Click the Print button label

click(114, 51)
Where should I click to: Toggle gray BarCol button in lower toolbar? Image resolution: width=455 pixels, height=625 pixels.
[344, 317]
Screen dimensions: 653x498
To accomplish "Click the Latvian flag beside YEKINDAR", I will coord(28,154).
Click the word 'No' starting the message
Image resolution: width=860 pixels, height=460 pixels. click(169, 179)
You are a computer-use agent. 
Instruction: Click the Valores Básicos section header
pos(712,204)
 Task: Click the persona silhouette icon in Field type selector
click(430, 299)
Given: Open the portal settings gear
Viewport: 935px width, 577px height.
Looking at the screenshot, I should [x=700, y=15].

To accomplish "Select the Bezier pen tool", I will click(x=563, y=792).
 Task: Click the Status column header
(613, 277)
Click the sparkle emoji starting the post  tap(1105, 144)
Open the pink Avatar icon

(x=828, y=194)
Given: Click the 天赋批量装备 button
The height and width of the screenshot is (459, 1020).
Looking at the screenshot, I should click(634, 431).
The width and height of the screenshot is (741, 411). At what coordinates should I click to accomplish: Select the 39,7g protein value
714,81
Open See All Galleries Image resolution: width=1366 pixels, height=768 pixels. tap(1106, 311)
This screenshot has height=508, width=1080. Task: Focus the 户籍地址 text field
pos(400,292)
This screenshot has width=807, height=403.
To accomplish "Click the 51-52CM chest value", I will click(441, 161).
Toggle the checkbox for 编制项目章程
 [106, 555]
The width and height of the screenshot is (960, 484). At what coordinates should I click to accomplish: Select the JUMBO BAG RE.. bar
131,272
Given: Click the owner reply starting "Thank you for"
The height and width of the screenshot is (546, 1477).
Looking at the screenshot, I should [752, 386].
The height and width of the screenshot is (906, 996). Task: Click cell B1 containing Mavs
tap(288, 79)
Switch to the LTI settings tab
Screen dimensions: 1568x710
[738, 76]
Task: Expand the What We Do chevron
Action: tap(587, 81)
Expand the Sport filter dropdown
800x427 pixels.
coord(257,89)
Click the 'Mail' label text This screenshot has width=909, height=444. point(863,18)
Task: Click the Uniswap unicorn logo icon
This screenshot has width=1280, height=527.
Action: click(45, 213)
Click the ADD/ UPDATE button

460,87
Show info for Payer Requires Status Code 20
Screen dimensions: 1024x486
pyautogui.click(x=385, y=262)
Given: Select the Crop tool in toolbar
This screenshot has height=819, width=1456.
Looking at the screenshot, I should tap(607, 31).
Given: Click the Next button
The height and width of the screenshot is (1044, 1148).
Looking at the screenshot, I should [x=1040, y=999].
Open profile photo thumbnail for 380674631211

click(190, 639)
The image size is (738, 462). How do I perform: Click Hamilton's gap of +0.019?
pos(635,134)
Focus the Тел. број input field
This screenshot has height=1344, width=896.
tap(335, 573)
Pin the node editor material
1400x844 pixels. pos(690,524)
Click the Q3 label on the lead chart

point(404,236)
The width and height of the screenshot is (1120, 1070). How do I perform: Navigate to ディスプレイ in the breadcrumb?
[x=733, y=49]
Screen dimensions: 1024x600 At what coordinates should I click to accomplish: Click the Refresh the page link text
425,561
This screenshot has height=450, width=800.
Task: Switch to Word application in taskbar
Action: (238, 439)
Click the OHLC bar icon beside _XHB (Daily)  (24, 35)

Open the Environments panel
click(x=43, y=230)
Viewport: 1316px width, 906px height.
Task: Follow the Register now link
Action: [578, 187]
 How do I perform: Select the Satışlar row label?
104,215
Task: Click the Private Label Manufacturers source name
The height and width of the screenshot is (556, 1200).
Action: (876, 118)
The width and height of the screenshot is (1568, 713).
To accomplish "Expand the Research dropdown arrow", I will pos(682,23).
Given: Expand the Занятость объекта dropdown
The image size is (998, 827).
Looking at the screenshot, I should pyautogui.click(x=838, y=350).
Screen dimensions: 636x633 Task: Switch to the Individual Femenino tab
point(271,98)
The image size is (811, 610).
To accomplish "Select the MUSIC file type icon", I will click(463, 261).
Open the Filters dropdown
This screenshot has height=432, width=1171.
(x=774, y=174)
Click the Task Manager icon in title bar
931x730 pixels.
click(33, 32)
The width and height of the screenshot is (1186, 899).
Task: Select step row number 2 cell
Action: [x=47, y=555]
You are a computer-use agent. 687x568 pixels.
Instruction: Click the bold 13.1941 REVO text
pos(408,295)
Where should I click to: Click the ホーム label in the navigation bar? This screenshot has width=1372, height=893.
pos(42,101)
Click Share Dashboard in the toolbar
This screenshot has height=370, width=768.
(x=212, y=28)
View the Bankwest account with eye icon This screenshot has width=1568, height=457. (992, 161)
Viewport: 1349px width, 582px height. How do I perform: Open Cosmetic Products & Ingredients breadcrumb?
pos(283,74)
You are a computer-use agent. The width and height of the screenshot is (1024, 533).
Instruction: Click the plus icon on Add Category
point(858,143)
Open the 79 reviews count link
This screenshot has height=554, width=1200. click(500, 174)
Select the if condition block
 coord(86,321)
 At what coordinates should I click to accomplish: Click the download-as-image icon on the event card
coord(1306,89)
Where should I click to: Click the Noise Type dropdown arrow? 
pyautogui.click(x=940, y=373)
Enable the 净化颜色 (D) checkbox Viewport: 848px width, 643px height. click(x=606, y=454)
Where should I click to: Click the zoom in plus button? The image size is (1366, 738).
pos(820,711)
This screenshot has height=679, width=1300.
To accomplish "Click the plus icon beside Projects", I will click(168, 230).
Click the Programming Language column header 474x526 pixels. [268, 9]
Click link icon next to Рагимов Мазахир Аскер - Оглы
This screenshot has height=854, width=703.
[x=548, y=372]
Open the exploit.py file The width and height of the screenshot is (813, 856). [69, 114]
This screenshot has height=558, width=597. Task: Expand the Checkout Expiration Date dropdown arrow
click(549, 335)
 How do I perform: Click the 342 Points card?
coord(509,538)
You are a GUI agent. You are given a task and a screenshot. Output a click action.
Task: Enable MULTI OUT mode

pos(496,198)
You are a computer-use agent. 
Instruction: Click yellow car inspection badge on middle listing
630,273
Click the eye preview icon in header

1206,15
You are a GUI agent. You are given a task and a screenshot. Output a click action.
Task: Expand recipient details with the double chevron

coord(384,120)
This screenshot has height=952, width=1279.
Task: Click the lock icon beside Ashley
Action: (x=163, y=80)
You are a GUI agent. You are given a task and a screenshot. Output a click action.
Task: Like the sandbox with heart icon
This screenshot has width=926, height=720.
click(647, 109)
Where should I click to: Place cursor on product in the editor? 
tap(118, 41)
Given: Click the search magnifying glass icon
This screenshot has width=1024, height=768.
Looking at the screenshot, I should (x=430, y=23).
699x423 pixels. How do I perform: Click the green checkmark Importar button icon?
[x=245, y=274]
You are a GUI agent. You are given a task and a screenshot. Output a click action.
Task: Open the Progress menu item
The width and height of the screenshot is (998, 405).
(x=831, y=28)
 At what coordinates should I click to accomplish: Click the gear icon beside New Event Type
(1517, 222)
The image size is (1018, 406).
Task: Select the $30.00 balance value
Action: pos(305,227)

------------------------------------

Directions for this task: Reproduce every record in full, keeping each one exactly as it reads.

Completed exercise:
Click the Print button label

click(114, 51)
Where should I click to: Toggle gray BarCol button in lower toolbar? Image resolution: width=455 pixels, height=625 pixels.
[344, 317]
Screen dimensions: 653x498
To accomplish "Click the Latvian flag beside YEKINDAR", I will coord(28,154).
Click the word 'No' starting the message
Image resolution: width=860 pixels, height=460 pixels. click(169, 179)
You are a computer-use agent. 
Instruction: Click the Valores Básicos section header
pos(712,204)
 Task: Click the persona silhouette icon in Field type selector
click(430, 299)
Given: Open the portal settings gear
Viewport: 935px width, 577px height.
Looking at the screenshot, I should [x=700, y=15].

To accomplish "Select the Bezier pen tool", I will click(x=563, y=792).
 Task: Click the Status column header
(613, 277)
Click the sparkle emoji starting the post  tap(1105, 144)
Open the pink Avatar icon

(x=828, y=194)
Given: Click the 天赋批量装备 button
The height and width of the screenshot is (459, 1020).
Looking at the screenshot, I should click(634, 431).
The width and height of the screenshot is (741, 411). At what coordinates should I click to accomplish: Select the 39,7g protein value
714,81
Open See All Galleries Image resolution: width=1366 pixels, height=768 pixels. tap(1106, 311)
This screenshot has height=508, width=1080. Task: Focus the 户籍地址 text field
pos(400,292)
This screenshot has width=807, height=403.
To accomplish "Click the 51-52CM chest value", I will click(441, 161).
Toggle the checkbox for 编制项目章程
 [106, 555]
The width and height of the screenshot is (960, 484). At what coordinates should I click to accomplish: Select the JUMBO BAG RE.. bar
131,272
Given: Click the owner reply starting "Thank you for"
The height and width of the screenshot is (546, 1477).
Looking at the screenshot, I should [752, 386].
The height and width of the screenshot is (906, 996). Task: Click cell B1 containing Mavs
tap(288, 79)
Switch to the LTI settings tab
Screen dimensions: 1568x710
[738, 76]
Task: Expand the What We Do chevron
Action: tap(587, 81)
Expand the Sport filter dropdown
800x427 pixels.
coord(257,89)
Click the 'Mail' label text This screenshot has width=909, height=444. point(863,18)
Task: Click the Uniswap unicorn logo icon
This screenshot has width=1280, height=527.
Action: click(45, 213)
Click the ADD/ UPDATE button

460,87
Show info for Payer Requires Status Code 20
Screen dimensions: 1024x486
pyautogui.click(x=385, y=262)
Given: Select the Crop tool in toolbar
This screenshot has height=819, width=1456.
Looking at the screenshot, I should tap(607, 31).
Given: Click the Next button
The height and width of the screenshot is (1044, 1148).
Looking at the screenshot, I should [x=1040, y=999].
Open profile photo thumbnail for 380674631211

click(190, 639)
The image size is (738, 462). How do I perform: Click Hamilton's gap of +0.019?
pos(635,134)
Focus the Тел. број input field
This screenshot has height=1344, width=896.
tap(335, 573)
Pin the node editor material
1400x844 pixels. pos(690,524)
Click the Q3 label on the lead chart

point(404,236)
The width and height of the screenshot is (1120, 1070). How do I perform: Navigate to ディスプレイ in the breadcrumb?
[x=733, y=49]
Screen dimensions: 1024x600 At what coordinates should I click to accomplish: Click the Refresh the page link text
425,561
This screenshot has height=450, width=800.
Task: Switch to Word application in taskbar
Action: (238, 439)
Click the OHLC bar icon beside _XHB (Daily)  (24, 35)

Open the Environments panel
click(x=43, y=230)
Viewport: 1316px width, 906px height.
Task: Follow the Register now link
Action: [578, 187]
 How do I perform: Select the Satışlar row label?
104,215
Task: Click the Private Label Manufacturers source name
The height and width of the screenshot is (556, 1200).
Action: (876, 118)
The width and height of the screenshot is (1568, 713).
To accomplish "Expand the Research dropdown arrow", I will pos(682,23).
Given: Expand the Занятость объекта dropdown
The image size is (998, 827).
Looking at the screenshot, I should pyautogui.click(x=838, y=350).
Screen dimensions: 636x633 Task: Switch to the Individual Femenino tab
point(271,98)
The image size is (811, 610).
To accomplish "Select the MUSIC file type icon", I will click(463, 261).
Open the Filters dropdown
This screenshot has height=432, width=1171.
(x=774, y=174)
Click the Task Manager icon in title bar
931x730 pixels.
click(33, 32)
The width and height of the screenshot is (1186, 899).
Task: Select step row number 2 cell
Action: [x=47, y=555]
You are a computer-use agent. 687x568 pixels.
Instruction: Click the bold 13.1941 REVO text
pos(408,295)
Where should I click to: Click the ホーム label in the navigation bar? This screenshot has width=1372, height=893.
pos(42,101)
Click Share Dashboard in the toolbar
This screenshot has height=370, width=768.
(x=212, y=28)
View the Bankwest account with eye icon This screenshot has width=1568, height=457. (992, 161)
Viewport: 1349px width, 582px height. How do I perform: Open Cosmetic Products & Ingredients breadcrumb?
pos(283,74)
You are a computer-use agent. The width and height of the screenshot is (1024, 533).
Instruction: Click the plus icon on Add Category
point(858,143)
Open the 79 reviews count link
This screenshot has height=554, width=1200. click(500, 174)
Select the if condition block
 coord(86,321)
 At what coordinates should I click to accomplish: Click the download-as-image icon on the event card
coord(1306,89)
Where should I click to: Click the Noise Type dropdown arrow? 
pyautogui.click(x=940, y=373)
Enable the 净化颜色 (D) checkbox Viewport: 848px width, 643px height. click(x=606, y=454)
Where should I click to: Click the zoom in plus button? The image size is (1366, 738).
pos(820,711)
This screenshot has height=679, width=1300.
To accomplish "Click the plus icon beside Projects", I will click(168, 230).
Click the Programming Language column header 474x526 pixels. [268, 9]
Click link icon next to Рагимов Мазахир Аскер - Оглы
This screenshot has height=854, width=703.
[x=548, y=372]
Open the exploit.py file The width and height of the screenshot is (813, 856). [69, 114]
This screenshot has height=558, width=597. Task: Expand the Checkout Expiration Date dropdown arrow
click(549, 335)
 How do I perform: Click the 342 Points card?
coord(509,538)
You are a GUI agent. You are given a task and a screenshot. Output a click action.
Task: Enable MULTI OUT mode

pos(496,198)
You are a computer-use agent. 
Instruction: Click yellow car inspection badge on middle listing
630,273
Click the eye preview icon in header

1206,15
You are a GUI agent. You are given a task and a screenshot. Output a click action.
Task: Expand recipient details with the double chevron

coord(384,120)
This screenshot has height=952, width=1279.
Task: Click the lock icon beside Ashley
Action: (x=163, y=80)
You are a GUI agent. You are given a task and a screenshot. Output a click action.
Task: Like the sandbox with heart icon
This screenshot has width=926, height=720.
click(647, 109)
Where should I click to: Place cursor on product in the editor? 
tap(118, 41)
Given: Click the search magnifying glass icon
This screenshot has width=1024, height=768.
Looking at the screenshot, I should (x=430, y=23).
699x423 pixels. How do I perform: Click the green checkmark Importar button icon?
[x=245, y=274]
You are a GUI agent. You are given a task and a screenshot. Output a click action.
Task: Open the Progress menu item
The width and height of the screenshot is (998, 405).
(x=831, y=28)
 At what coordinates should I click to accomplish: Click the gear icon beside New Event Type
(1517, 222)
The image size is (1018, 406).
Task: Select the $30.00 balance value
Action: pos(305,227)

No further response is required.